* Recorded data *
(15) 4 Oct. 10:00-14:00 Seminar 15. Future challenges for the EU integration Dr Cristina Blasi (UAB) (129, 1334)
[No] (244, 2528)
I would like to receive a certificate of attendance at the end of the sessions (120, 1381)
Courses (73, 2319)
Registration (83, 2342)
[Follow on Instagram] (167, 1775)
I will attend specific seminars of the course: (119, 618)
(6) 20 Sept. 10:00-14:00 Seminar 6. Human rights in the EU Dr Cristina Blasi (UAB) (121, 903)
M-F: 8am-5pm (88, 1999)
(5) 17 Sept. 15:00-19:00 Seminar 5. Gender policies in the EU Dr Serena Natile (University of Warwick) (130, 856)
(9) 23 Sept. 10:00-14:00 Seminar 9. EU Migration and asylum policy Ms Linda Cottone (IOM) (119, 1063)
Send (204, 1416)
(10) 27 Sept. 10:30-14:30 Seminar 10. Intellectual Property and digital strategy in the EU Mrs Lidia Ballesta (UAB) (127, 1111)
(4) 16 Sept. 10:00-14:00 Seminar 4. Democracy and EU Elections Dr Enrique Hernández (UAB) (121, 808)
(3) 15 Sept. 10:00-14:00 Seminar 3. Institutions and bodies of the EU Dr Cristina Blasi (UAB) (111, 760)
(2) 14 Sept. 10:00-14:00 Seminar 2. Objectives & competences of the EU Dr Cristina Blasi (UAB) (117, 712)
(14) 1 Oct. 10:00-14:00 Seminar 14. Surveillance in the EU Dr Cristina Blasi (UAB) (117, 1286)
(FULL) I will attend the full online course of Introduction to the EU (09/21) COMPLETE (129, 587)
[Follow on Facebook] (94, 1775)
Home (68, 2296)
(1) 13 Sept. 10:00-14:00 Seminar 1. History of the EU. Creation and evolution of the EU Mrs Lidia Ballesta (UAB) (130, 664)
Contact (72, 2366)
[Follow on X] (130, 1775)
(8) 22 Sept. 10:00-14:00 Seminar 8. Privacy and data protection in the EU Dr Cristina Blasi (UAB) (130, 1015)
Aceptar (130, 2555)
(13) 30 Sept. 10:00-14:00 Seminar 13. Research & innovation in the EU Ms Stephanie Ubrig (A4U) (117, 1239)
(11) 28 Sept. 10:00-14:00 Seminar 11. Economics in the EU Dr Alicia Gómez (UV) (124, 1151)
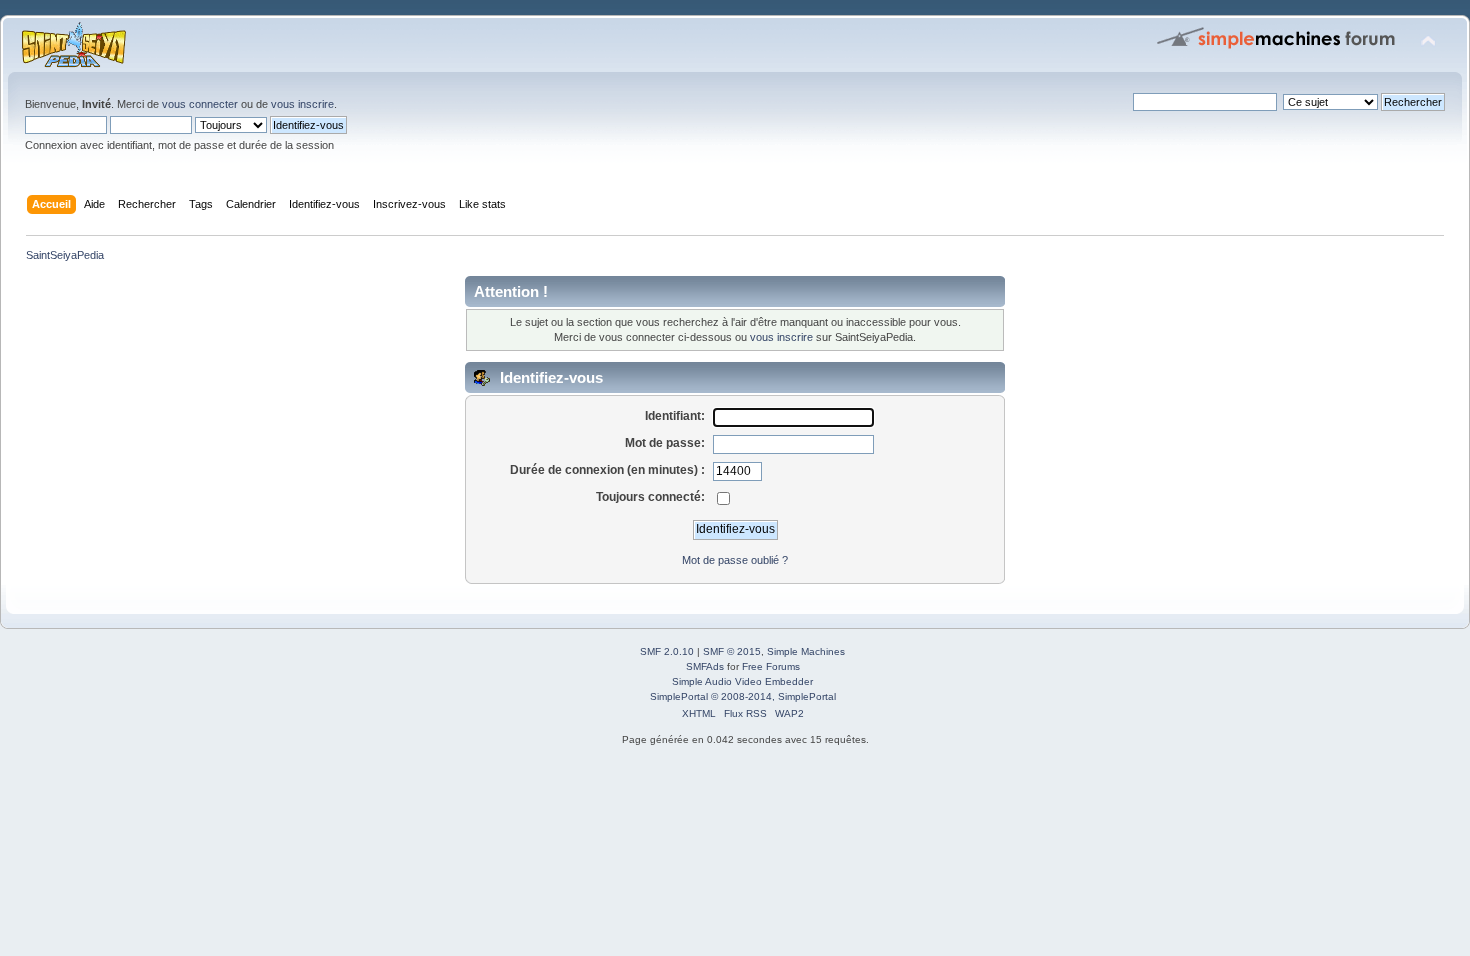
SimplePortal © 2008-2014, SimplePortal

* Exercise *
Please copy, exactly as written, every line in the listing above from the line with "(6) 20 Sept." up to and including the line with "Send (204, 1416)".

* Reply *
(6) 20 Sept. 10:00-14:00 Seminar 6. Human rights in the EU Dr Cristina Blasi (UAB) (121, 903)
M-F: 8am-5pm (88, 1999)
(5) 17 Sept. 15:00-19:00 Seminar 5. Gender policies in the EU Dr Serena Natile (University of Warwick) (130, 856)
(9) 23 Sept. 10:00-14:00 Seminar 9. EU Migration and asylum policy Ms Linda Cottone (IOM) (119, 1063)
Send (204, 1416)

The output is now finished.